For those of us who don’t rely on selling books to pay our bills, a lot of the value is in the art: showing others our artistic vision, and making people happy with it. While it is possible to leverage free online writing in ways that get one paid, given sufficient popularity, doing it for the love and having it appreciated pays in oodles of warm fuzzies.
One can only get a Daily Deviation once a year on Deviant Art, and it’s probably the biggest one-time bang a work can get on there without going insanely viral. KENP pay about a third of a cent per normalized page, so I likely only made two bucks in the short term from getting featured as one. But I made at least two people pretty happy.
Conclusion
Serializing your book to DeviantArt probably isn’t for you, unless you have an existing following there or you’re writing stuff which directly appeals to one of their subcultures. But if you are, it can be a source of big smiles and interesting readership, if nothing else.
Oh, and if you want to check out the books in question, here are some sponsored links:
Monster Girl Evolution: Tournament of the Smart comes out on Amazon June 11th. Please support the launch with Amazon ratings and reviews!

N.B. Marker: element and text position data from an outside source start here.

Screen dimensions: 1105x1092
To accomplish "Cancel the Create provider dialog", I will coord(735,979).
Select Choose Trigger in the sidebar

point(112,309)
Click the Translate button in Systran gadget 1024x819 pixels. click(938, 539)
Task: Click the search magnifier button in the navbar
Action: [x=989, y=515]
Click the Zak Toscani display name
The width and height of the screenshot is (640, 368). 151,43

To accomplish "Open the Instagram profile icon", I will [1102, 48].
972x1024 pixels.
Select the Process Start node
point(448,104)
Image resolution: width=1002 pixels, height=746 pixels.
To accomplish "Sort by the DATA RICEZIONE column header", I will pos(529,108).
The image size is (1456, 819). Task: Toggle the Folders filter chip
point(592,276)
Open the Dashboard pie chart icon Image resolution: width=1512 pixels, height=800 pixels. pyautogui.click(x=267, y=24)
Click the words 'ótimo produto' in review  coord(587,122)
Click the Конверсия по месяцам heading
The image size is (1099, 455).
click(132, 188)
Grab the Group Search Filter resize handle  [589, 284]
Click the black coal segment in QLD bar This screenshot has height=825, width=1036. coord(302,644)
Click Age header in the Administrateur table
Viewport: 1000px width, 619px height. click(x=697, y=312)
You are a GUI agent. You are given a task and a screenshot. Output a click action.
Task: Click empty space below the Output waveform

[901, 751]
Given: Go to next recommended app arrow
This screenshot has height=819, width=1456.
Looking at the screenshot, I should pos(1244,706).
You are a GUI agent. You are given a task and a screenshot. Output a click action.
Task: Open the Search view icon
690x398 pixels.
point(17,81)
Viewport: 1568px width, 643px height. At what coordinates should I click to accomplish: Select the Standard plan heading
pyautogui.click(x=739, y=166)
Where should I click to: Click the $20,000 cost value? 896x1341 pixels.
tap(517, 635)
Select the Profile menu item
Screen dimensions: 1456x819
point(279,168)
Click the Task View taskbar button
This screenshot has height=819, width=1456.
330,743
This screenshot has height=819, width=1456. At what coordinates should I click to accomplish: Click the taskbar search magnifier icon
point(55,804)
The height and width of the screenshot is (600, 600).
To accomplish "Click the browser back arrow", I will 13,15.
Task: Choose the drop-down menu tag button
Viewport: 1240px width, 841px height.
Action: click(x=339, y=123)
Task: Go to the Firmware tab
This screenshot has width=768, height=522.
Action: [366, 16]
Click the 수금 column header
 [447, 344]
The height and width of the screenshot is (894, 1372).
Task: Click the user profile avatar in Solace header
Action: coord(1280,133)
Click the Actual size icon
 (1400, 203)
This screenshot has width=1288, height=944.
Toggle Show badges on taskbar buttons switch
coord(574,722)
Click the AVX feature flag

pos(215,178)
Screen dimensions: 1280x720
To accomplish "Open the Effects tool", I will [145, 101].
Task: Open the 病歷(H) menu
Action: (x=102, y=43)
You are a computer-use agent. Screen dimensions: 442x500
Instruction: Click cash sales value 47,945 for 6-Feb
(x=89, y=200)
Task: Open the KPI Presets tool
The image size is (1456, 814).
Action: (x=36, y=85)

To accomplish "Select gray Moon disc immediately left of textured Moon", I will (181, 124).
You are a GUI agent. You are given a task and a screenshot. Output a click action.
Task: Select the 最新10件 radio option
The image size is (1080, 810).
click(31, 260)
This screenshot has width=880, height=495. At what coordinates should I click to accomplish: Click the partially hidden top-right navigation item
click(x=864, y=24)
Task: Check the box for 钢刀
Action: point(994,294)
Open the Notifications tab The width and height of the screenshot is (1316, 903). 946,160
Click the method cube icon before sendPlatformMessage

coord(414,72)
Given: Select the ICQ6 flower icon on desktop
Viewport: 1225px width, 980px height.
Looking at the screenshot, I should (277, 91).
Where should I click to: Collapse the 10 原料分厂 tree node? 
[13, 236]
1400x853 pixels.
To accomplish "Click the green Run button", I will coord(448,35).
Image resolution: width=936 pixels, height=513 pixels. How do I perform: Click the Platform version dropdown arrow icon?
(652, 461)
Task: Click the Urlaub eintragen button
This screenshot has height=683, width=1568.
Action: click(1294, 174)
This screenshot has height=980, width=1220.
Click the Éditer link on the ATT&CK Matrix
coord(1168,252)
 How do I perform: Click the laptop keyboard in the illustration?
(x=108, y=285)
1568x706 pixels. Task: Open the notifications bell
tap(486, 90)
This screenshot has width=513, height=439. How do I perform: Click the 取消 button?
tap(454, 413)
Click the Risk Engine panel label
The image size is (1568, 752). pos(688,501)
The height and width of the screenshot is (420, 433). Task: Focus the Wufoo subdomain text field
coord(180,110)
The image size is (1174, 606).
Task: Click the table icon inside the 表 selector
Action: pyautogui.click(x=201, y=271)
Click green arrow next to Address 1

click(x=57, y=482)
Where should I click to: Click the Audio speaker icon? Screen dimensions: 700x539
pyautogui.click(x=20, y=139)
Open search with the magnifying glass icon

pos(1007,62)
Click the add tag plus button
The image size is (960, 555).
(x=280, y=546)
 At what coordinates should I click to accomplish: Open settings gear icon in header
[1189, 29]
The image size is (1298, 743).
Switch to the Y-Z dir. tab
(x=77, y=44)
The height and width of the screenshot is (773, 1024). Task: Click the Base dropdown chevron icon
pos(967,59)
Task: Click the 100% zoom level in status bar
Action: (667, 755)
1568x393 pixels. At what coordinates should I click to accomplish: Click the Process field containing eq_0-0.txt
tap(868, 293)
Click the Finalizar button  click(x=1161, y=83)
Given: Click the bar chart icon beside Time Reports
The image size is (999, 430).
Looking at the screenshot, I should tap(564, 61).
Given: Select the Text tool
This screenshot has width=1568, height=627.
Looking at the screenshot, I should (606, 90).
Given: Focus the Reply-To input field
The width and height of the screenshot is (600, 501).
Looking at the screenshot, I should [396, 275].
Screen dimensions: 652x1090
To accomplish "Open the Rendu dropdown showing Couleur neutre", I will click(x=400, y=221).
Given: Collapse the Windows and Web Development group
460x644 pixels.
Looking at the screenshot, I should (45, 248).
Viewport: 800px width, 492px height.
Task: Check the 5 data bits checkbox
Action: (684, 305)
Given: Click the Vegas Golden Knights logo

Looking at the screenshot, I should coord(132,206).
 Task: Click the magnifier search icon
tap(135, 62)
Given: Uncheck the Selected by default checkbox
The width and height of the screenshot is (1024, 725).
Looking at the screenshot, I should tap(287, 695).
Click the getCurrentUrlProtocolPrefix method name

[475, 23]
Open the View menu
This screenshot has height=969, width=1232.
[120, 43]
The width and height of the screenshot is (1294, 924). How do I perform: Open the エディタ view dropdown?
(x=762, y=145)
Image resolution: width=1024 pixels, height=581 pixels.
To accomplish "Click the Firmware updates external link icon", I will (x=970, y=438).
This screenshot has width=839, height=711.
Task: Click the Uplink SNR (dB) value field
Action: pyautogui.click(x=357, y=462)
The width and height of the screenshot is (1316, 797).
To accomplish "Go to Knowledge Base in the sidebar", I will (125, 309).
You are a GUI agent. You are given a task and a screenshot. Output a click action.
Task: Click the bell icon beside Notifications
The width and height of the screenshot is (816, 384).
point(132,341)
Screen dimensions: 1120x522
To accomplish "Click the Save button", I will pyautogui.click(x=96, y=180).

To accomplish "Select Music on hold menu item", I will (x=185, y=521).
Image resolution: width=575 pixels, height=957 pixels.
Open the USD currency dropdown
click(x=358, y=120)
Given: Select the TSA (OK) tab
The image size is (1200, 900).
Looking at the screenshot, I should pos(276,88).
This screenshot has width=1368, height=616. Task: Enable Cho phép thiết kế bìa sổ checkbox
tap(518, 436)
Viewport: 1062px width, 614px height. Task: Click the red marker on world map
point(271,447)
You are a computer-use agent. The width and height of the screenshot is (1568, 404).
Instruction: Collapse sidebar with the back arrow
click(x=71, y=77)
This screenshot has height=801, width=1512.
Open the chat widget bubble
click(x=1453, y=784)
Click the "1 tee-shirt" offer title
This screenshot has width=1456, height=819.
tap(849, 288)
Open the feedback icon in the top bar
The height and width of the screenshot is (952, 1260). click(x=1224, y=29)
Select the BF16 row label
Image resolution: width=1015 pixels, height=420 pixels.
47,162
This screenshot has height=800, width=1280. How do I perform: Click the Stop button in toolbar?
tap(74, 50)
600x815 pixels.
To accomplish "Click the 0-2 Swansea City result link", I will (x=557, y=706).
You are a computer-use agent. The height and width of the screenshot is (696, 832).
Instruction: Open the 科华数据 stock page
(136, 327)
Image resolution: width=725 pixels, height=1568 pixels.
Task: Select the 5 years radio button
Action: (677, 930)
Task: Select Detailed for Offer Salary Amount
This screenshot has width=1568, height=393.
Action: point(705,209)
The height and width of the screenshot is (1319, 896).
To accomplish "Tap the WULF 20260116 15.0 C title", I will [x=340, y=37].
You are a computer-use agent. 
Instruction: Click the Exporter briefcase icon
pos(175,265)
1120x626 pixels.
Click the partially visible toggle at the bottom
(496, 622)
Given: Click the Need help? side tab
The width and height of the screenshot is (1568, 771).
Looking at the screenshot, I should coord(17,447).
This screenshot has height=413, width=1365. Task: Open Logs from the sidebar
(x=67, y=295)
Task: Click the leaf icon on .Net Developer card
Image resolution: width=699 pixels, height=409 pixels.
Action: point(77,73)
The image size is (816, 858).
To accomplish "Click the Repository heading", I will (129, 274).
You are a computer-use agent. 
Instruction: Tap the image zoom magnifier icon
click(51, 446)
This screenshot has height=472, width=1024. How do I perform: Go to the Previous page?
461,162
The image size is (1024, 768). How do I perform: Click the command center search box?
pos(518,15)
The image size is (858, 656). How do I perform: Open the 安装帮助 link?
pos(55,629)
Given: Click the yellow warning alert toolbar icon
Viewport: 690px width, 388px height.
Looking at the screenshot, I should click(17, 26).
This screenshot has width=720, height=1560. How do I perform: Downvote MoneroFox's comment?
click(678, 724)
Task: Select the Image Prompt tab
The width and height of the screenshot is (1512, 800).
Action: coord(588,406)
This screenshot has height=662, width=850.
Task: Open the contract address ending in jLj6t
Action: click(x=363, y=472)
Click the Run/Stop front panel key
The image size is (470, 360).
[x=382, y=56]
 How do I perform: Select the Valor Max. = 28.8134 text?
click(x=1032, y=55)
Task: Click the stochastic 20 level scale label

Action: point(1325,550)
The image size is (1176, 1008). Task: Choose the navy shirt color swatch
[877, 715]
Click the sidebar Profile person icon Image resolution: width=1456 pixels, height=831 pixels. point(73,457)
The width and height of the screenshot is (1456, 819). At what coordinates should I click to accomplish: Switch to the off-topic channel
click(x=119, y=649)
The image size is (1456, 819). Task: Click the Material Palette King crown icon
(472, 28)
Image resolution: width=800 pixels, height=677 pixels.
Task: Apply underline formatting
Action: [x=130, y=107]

While I find this approach tempting, the stories that do well in this approach are not ones I’m currently inspired to write. In particular, I like concise stories with a beginning, middle, and end, and usually recoil from stories that go on for hundreds of chapters without reaching a conclusion.
I'm posting my first book on Royal Road in an attempt to see if anyone will read it.
Since I'm taking an already completed book and posting it chapter by chapter. It won't go on for hundreds of chapters, but only for the 30 or so it's already got.
I haven't even thought of deviant art for story telling purposes and I might have to look into it.